··· Document excerpt
51. Moreover, I do not see how the respondents can argue that the objection raised by the petitioners, on the change of user, was ever considered. The view of the petitioners is that the area where the project is situated is zoned for single dwelling units. I think that point needed to be addressed by the respondents and the respondents needed to consider it by giving the petitioners a hearing. There was absolutely no consideration of their objection. The 1st respondent virtually threw before me some so called minutes, which are unsigned and unauthenticated, in an attempt to demonstrate that the objection of the petitioners was considered. First, I cannot consider what was placed before me to be authentic minutes of the 1st respondent for they are unsigned and uncertified. But even if I were to take them as proper minutes, I have not seen anywhere where the objection was debated and a decision reached as to why the objection was not valid. The nature of the objection also required that there be communication made to the petitioners so that they can consider whether to appeal the decision, for there is a right of appeal built within the Physical Planning Act, as seen earlier. I do not think that such objection was permissible to be dealt with and to be dismissed so casually. It was almost as if it was an irritation meant to be ignored.
52. It was mentioned that the petitioners have based their objection on a plan of 1929 that has already been overtaken. That needed to be advised to the petitioners upon receipt of their objection, so that they can argue whether or not the plan of 1929 still exists or not. I was shown an extract of a strategic structure plan developed by the former Municipal Council of Nakuru said to be of 1999. I was given only two pages of it, yet I can see from what was given to me, that the document is over 39 pages long. I am unable to comprehend how the 1st respondent thought that I can appreciate the document without the whole of it being tabled. Be as it may, there is no indication that the same was deliberated upon and approved in any forum, or that the same is the actual plan for Nakuru County. No Gazette Notice of the approved plan for Nakuru Town was ever shown to me by the 1st respondent. I am for the above reasons unable to consider the same as being the document that sets out the plan for Nakuru County.
52. I do hold the opinion, that there was a serious breach of the right of the petitioners to be heard when the 1st respondent dealt with the question of change of user.
ISSUE 5: Whether there was violation of the petitioners’ constitutional rights
54. I have certainly found breaches of various statutory provisions. The question that I need to address myself is whether these breaches of statutory provisions also led to breaches of the Constitution for what is before me is a Constitutional Petition. The petitioners have sought a specific declaration that the actions of the respondents violated Articles 10, 42, 24, 47, 66, 68 and 73 of the Constitution.
······
··· Data for analysis
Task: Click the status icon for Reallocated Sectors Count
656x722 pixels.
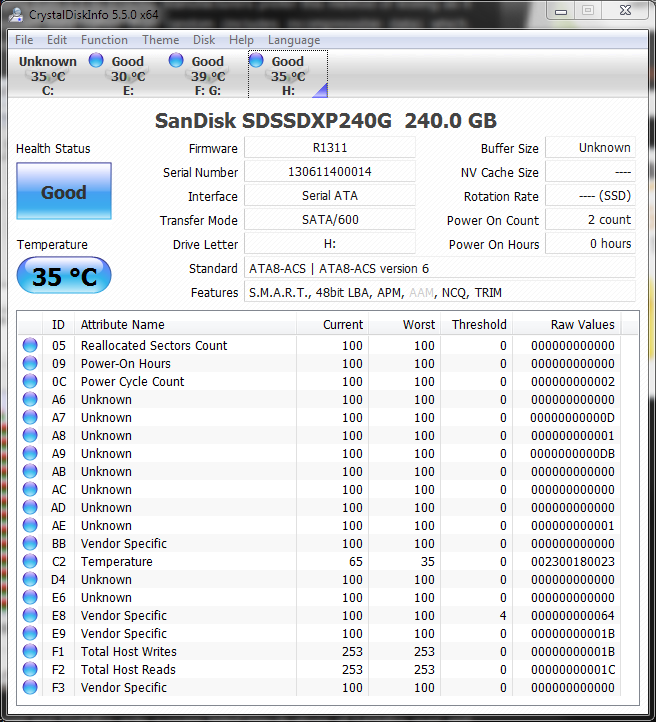Action: pos(30,346)
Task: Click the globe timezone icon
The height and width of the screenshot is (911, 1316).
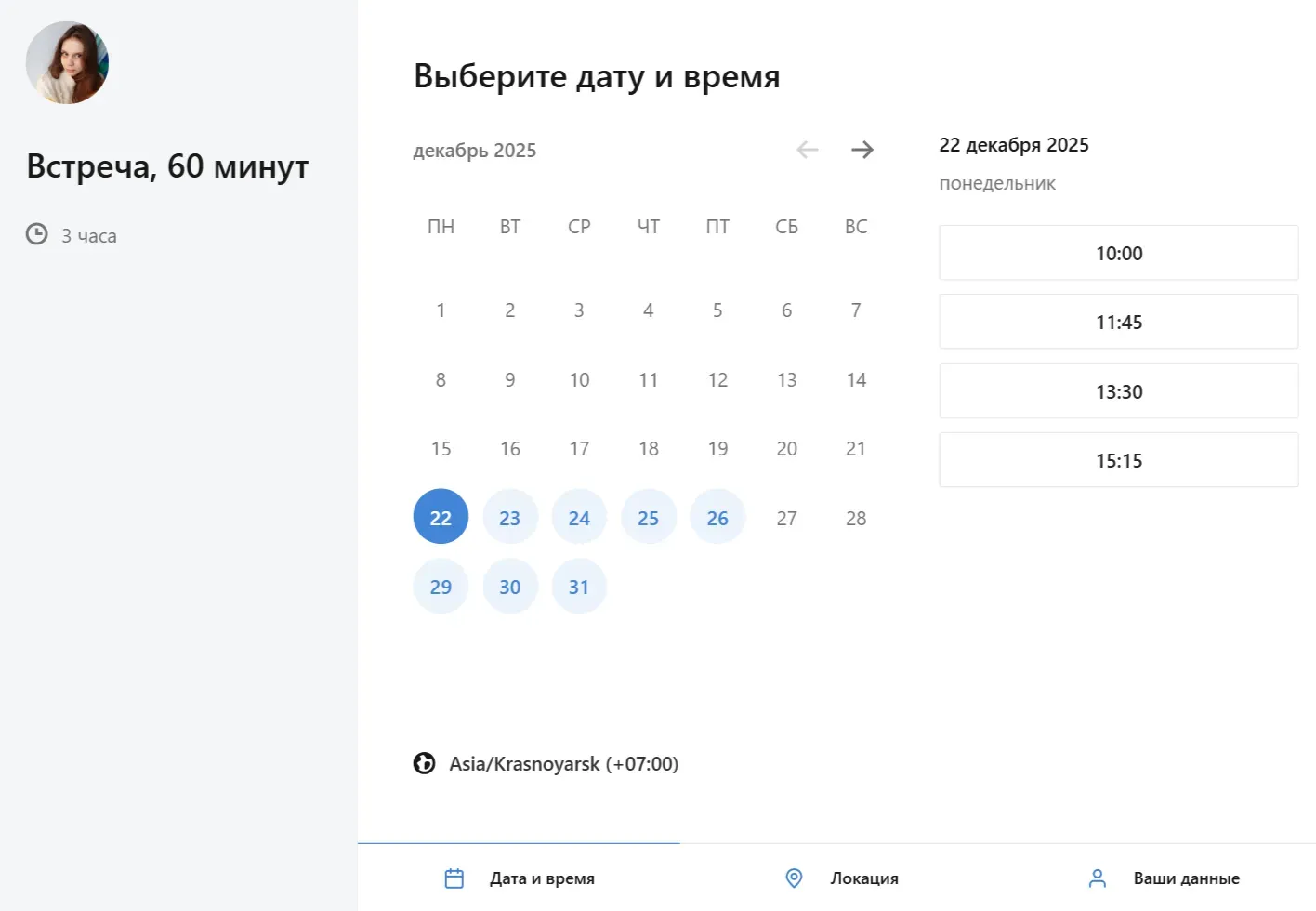Action: coord(424,763)
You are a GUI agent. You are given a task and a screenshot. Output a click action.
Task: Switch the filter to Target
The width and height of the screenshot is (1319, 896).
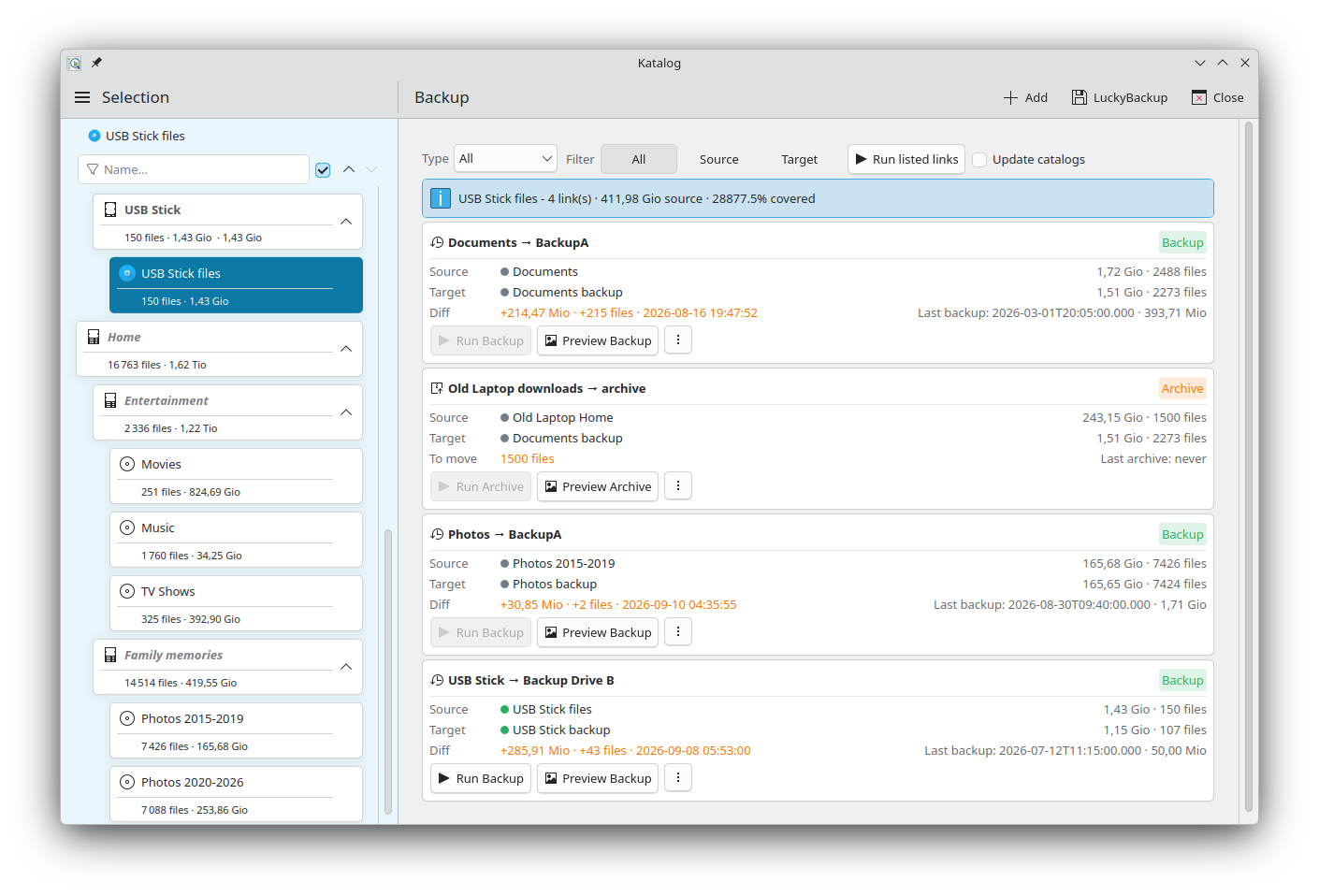pyautogui.click(x=799, y=159)
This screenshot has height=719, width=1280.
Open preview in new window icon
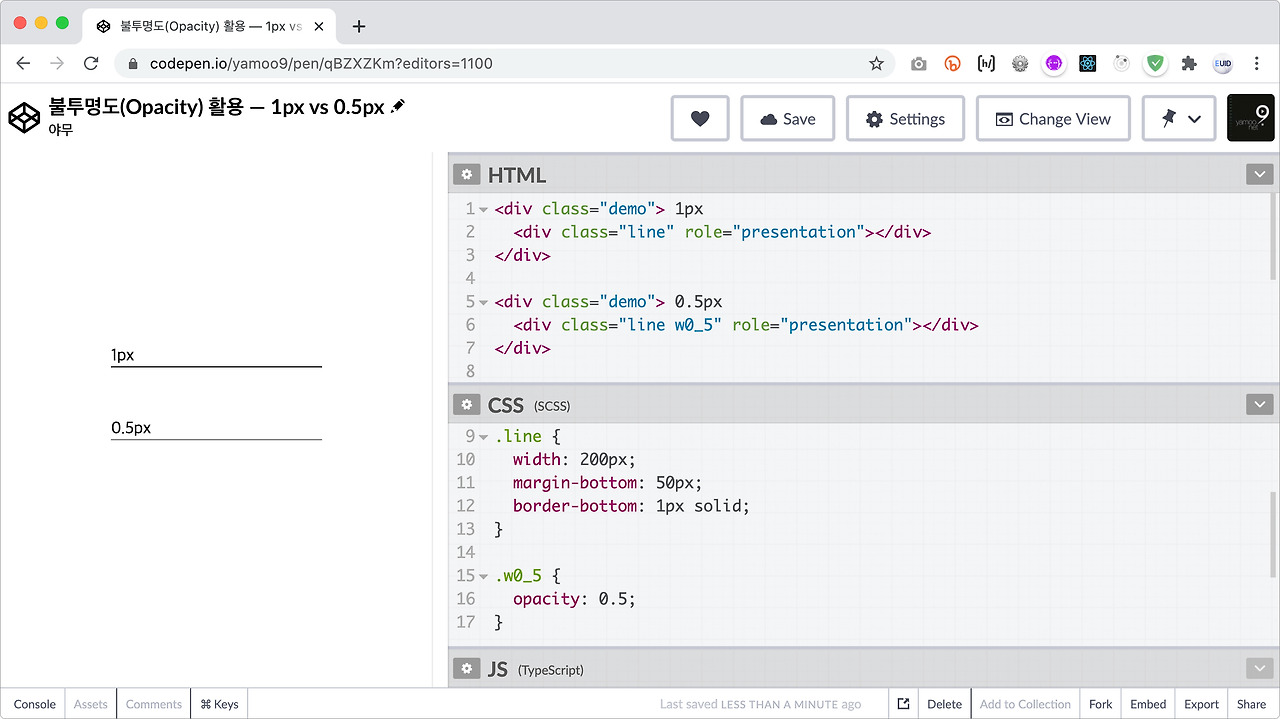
······
__Task 1__:
Do these statements agree with the ruling excerpt? Answer yes or no for each, and quote the words that decide it.
(a) The minutes the 1st respondent put forward were signed and certified.
(b) The strategic structure plan extract was said to date from 1999.
(c) The 1st respondent showed a Gazette Notice of the approved plan for Nakuru Town.
__Task 2__: Copy part of the ruling excerpt word for word. Begin at the words "ISSUE 5: Whether" and stop after the words "of the Constitution.".

__Solution 1__:
(a) No: "they are unsigned and uncertified"
(b) Yes: "said to be of 1999"
(c) No: "No Gazette Notice of the approved plan for Nakuru Town was ever shown to me by the 1st respondent."

__Solution 2__:
ISSUE 5: Whether there was violation of the petitioners’ constitutional rights
54. I have certainly found breaches of various statutory provisions. The question that I need to address myself is whether these breaches of statutory provisions also led to breaches of the Constitution for what is before me is a Constitutional Petition. The petitioners have sought a specific declaration that the actions of the respondents violated Articles 10, 42, 24, 47, 66, 68 and 73 of the Constitution.